• _Problem statement_: Set down the whole listing below exactly, without pictures.

• _Data for this exercise_:
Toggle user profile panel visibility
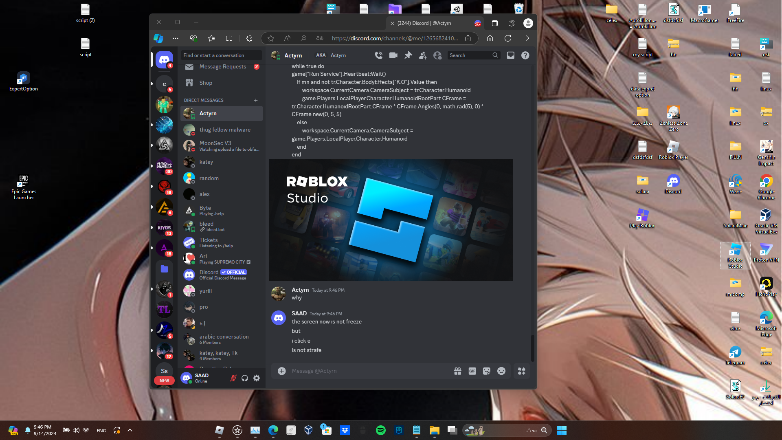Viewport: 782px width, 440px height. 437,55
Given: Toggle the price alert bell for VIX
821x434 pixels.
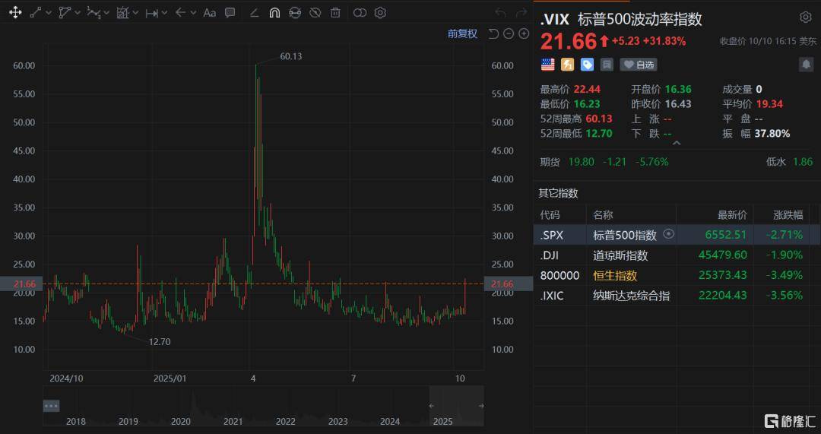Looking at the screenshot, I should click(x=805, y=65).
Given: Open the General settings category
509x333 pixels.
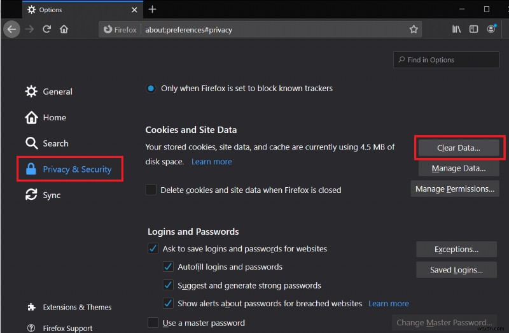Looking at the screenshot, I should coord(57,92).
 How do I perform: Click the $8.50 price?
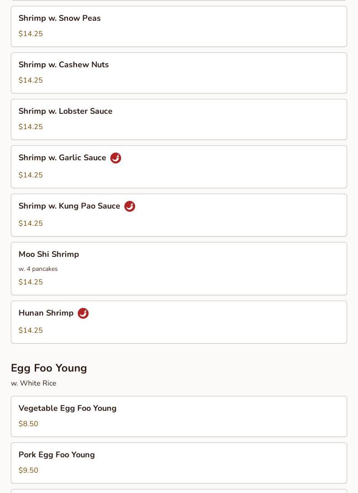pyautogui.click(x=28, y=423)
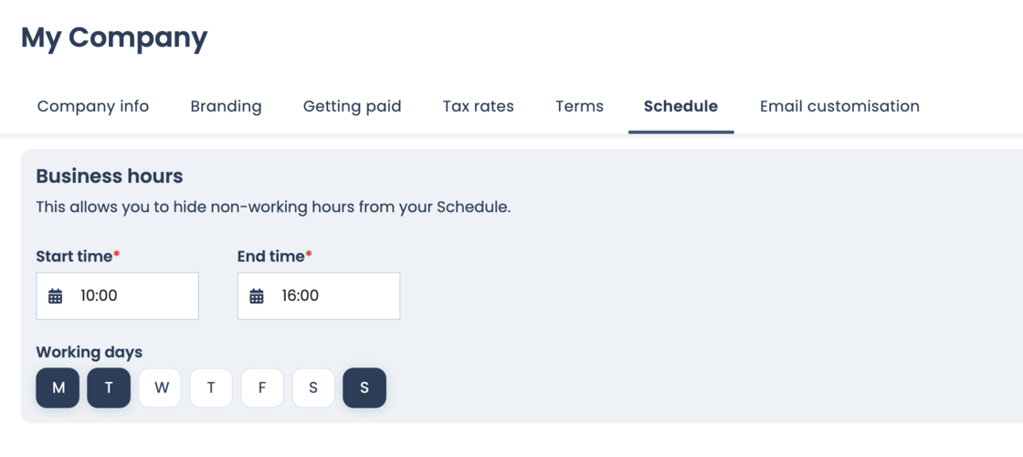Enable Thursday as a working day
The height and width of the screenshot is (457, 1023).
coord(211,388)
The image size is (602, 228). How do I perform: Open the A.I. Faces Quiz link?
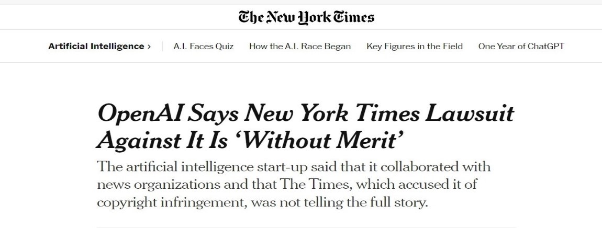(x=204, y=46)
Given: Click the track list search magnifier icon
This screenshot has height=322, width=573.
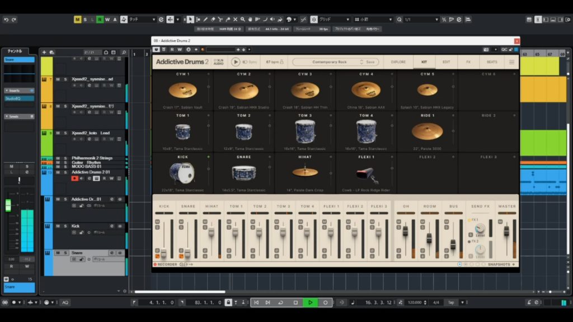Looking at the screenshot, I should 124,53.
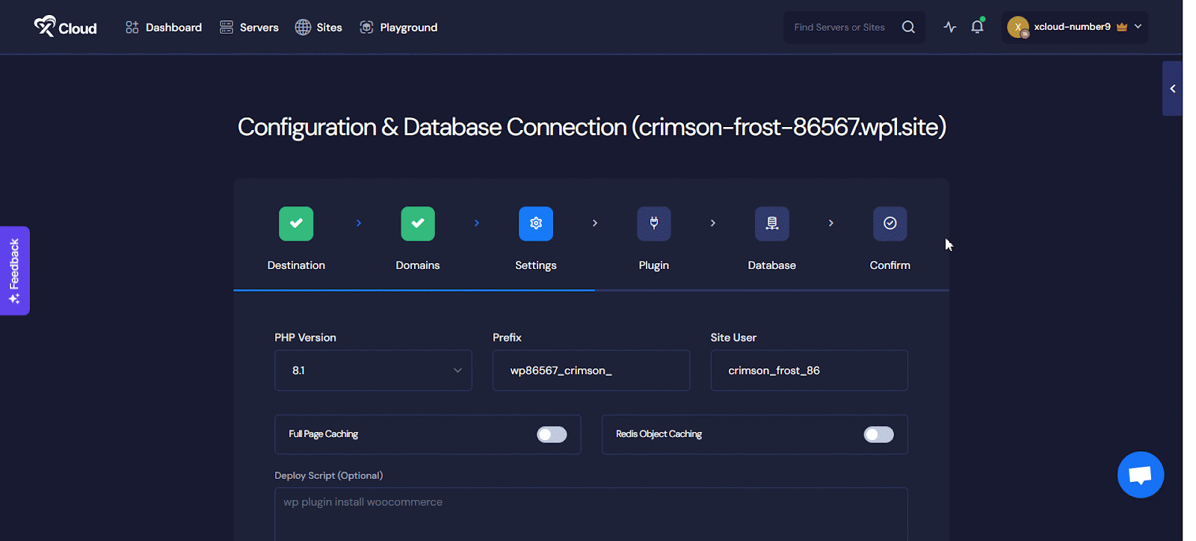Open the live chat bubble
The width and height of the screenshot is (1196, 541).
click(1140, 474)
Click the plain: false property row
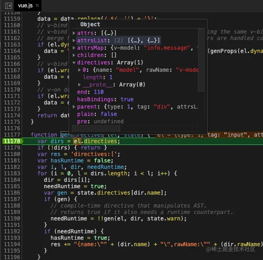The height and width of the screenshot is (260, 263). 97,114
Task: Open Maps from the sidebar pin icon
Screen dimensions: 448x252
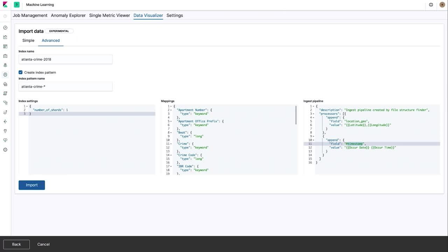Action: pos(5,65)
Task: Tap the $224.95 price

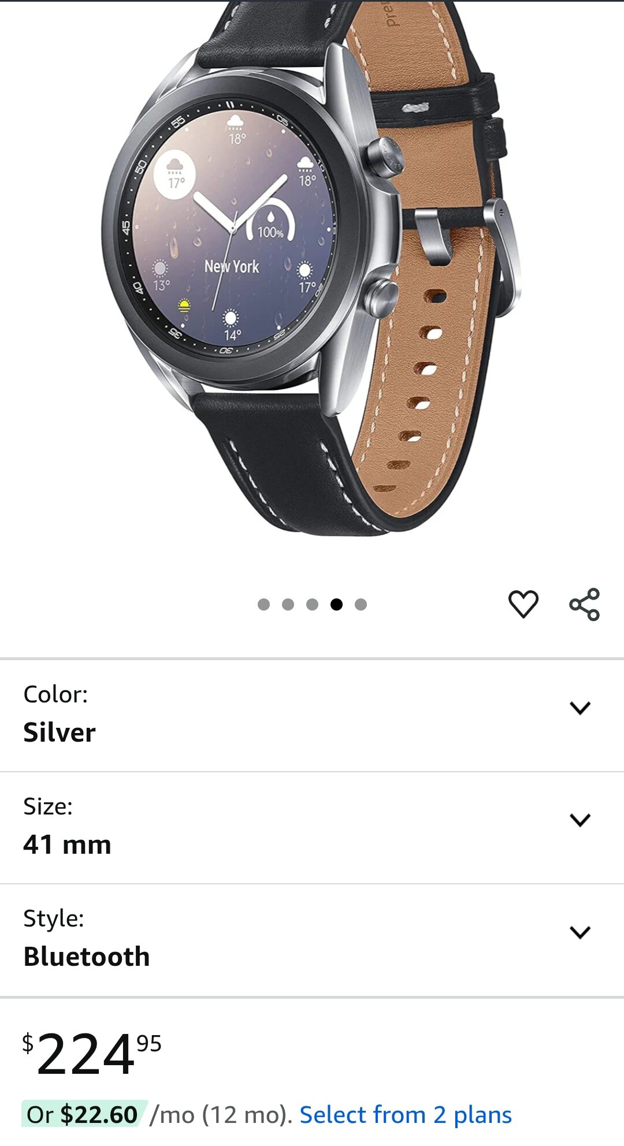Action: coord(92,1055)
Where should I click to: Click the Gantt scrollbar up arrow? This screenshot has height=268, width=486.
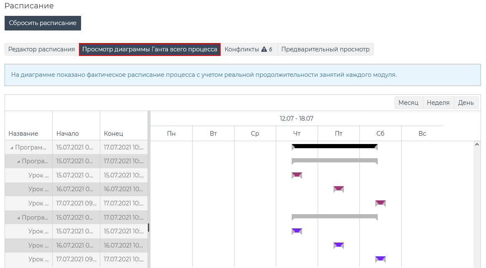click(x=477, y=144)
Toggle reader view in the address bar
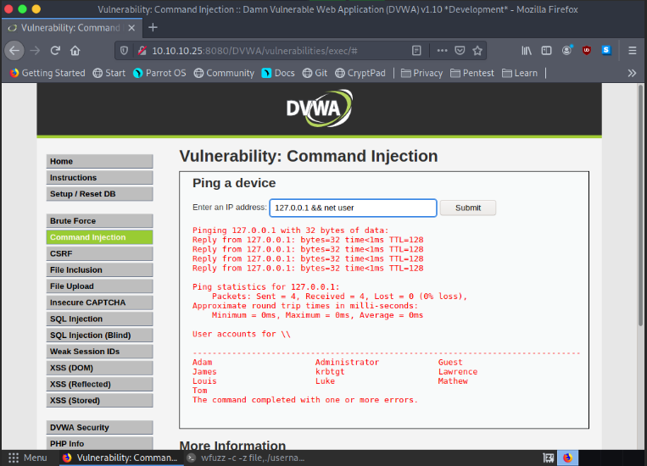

• _Task response_:
Toggle user profile panel visibility
Viewport: 782px width, 440px height. 437,55
Given: Toggle the price alert bell for VIX
821x434 pixels.
Looking at the screenshot, I should click(x=805, y=65).
Given: Open the General settings category
509x333 pixels.
Looking at the screenshot, I should coord(57,92).
 How do I perform: Click the $8.50 price?
pyautogui.click(x=28, y=423)
Enable Thursday as a working day
The height and width of the screenshot is (457, 1023).
coord(211,388)
The image size is (602, 228). How do I perform: Open the A.I. Faces Quiz link?
(x=204, y=46)
Given: Click the track list search magnifier icon
This screenshot has height=322, width=573.
Looking at the screenshot, I should 124,53.
Open the live chat bubble
The width and height of the screenshot is (1196, 541).
click(1140, 474)
Click the plain: false property row
The height and width of the screenshot is (260, 263). 97,114
Task: Open Maps from the sidebar pin icon
Screen dimensions: 448x252
Action: pos(5,65)
Task: Tap the $224.95 price

Action: coord(92,1055)
Where should I click to: Click the Gantt scrollbar up arrow? This screenshot has height=268, width=486.
click(x=477, y=144)
Toggle reader view in the address bar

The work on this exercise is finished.